My belief is that if you are comparing execution times between two different environments, then you should be doing that on exactly the same hardware configuration and if that is not feasible, you should at-least match the CPU, physical RAM and disk sub-system on both sides. I had already documented in an earlier blog post why RAM/CPU configurations are important when comparison execution statistics between two different SQL Server environments. Ideally, you should have the same exact environment as your test environment including the workload (i.e. number of users, connections etc.). However, we all know that Utopia is not a place where we live in and hence the toned down test scripts, scaled down/up environments, shared resources and I could keep lamenting!!

In the last month, I dealt with two such issues where in a T-SQL batch performing a large number of inserts on a database table was being used to compare the performance between two different environments. Since I get called in to fix a problem and no-one generally calls CSS to tell us that their server is running as expected… the problem invariably happened to be that a bigger, beefier server was taking a longer time to execute the same batch. I shall demonstrate where not knowing about the WAL protocol can cause such test mechanisms to be skewed and take you down the proverbial rabbit-hole!

The script that I shall be using for demonstrating the pitfalls of this behavior is pretty simple:

declare @cntr int = 1
while @cntr <= 1000000
begin
insert into tblInserts (SNo,RowVal) values(@cntr,’Record ID ‘ +CAST(@cntr as varchar(7)))
set @cntr += 1
end

The script inserts 1 million rows into a database table (a heap table) using a while loop. During the time of the insert, I shall capture various performance counter values during the execution along with wait statistics for the query.

Modification: September 9th, 2011: Based on Kendra’s (Twitter) feedback, changing the sub-headings. Test 1 makes use of auto-commit mode of SQL Server which is the default and Test 2 can be achieved either by using implicit transaction mode or performing an explicit transaction (BEGIN…COMMIT).

> _DIRECTION A_
Duplicate the records starting with the line that contains "Open the Fabric" and going on through the line that contains "[x=26, y=676]".
The text and the records that come after it are independent of each other.

> _TASK DATA_
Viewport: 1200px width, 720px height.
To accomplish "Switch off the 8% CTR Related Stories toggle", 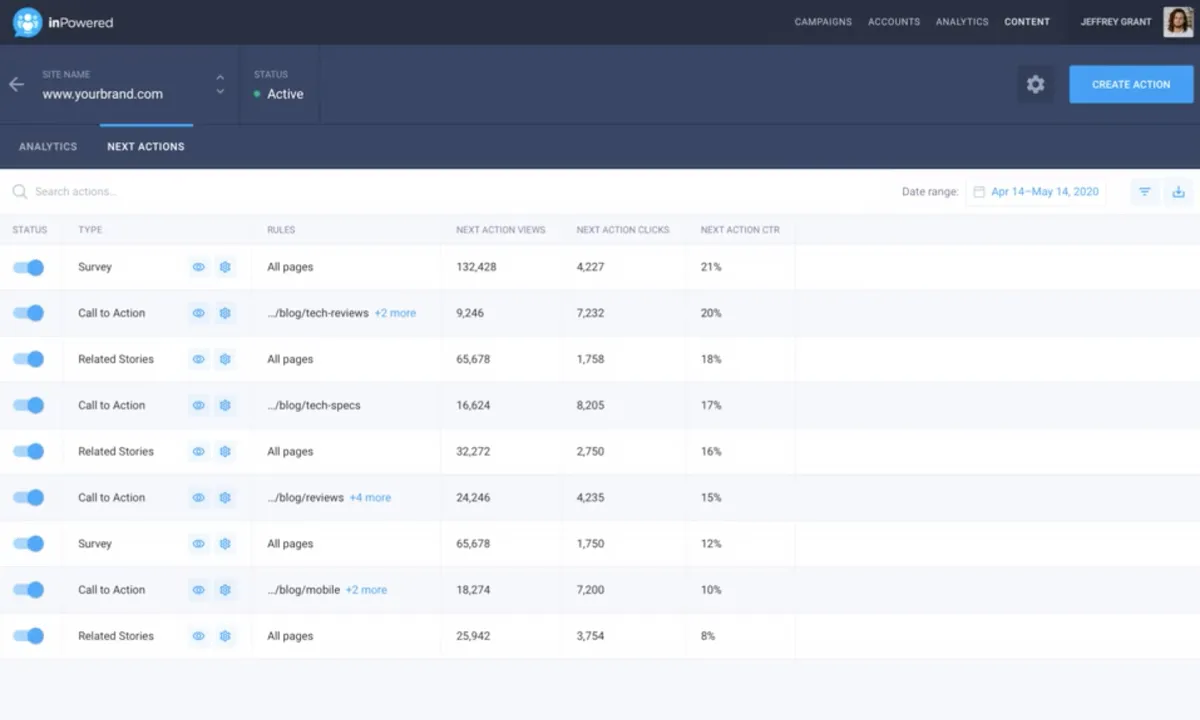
...
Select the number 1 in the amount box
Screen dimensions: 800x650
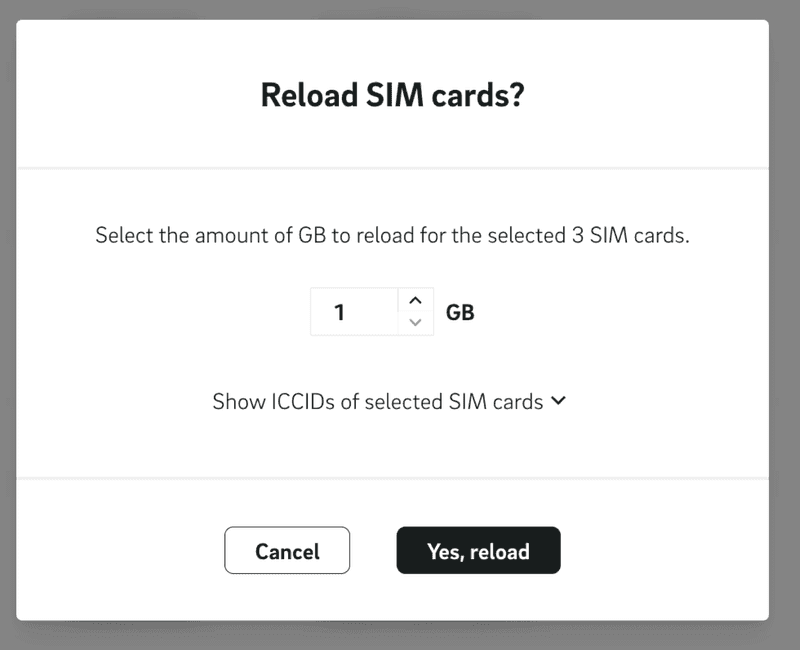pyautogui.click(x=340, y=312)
...
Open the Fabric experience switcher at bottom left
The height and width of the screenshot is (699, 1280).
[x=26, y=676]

> _DIRECTION B_
According to the text on insert performance, how many rows does the demonstration script insert into the database table?

> _COMPLETE ANSWER A_
Open the Fabric experience switcher at bottom left
The height and width of the screenshot is (699, 1280).
[x=26, y=676]

> _COMPLETE ANSWER B_
1 million rows.